Recovering from a Disaster in an Exchange Server 2010 Environment : Recovering from a Site Failure

1/8/2011 4:09:12 PM

When a site becomes unavailable because of a physical access limitation or a disaster such as a fire or earthquake, steps must be taken to provide the recovery of the Exchange server in the site. Exchange Server does not have a single-step method of merging information from the failed site server into another server, so the process involves recovering the lost server in its entirety.

To prepare for the recovery of a failed site, an organization can create redundancy in a failover site. With redundancy built into a remote site, the recovery and restore process can be minimized if a recovery needs to be performed.
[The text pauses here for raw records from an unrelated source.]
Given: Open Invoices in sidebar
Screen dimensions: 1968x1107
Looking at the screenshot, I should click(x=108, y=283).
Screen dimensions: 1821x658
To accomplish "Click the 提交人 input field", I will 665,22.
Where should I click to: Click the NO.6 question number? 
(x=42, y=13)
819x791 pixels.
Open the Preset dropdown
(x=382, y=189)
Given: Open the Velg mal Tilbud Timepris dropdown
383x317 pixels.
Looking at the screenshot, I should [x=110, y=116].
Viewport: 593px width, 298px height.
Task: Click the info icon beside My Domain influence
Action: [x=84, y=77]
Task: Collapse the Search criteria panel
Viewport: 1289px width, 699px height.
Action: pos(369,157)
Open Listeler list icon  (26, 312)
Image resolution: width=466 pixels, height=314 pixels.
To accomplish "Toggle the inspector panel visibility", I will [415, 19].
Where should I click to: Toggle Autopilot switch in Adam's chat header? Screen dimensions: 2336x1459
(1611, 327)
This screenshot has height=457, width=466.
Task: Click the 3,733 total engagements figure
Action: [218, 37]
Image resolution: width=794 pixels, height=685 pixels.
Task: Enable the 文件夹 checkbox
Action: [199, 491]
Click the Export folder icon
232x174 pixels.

For environments in which SLAs offer little time to bring up a recovery location, administrators should strongly consider implementing Database Availability Groups, a new feature of Exchange Server 2010 that replaces CCR and SCR.

Creating Redundant and Failover Sites

Redundant sites are created for a couple of different reasons. First, a redundant site can have a secondary Internet connection and bridgehead routing server so that if the primary site is down, the secondary site can be the focus for inbound and outbound email communications. This redundancy can be built, configured, and set to automatically provide failover in case of a site failure.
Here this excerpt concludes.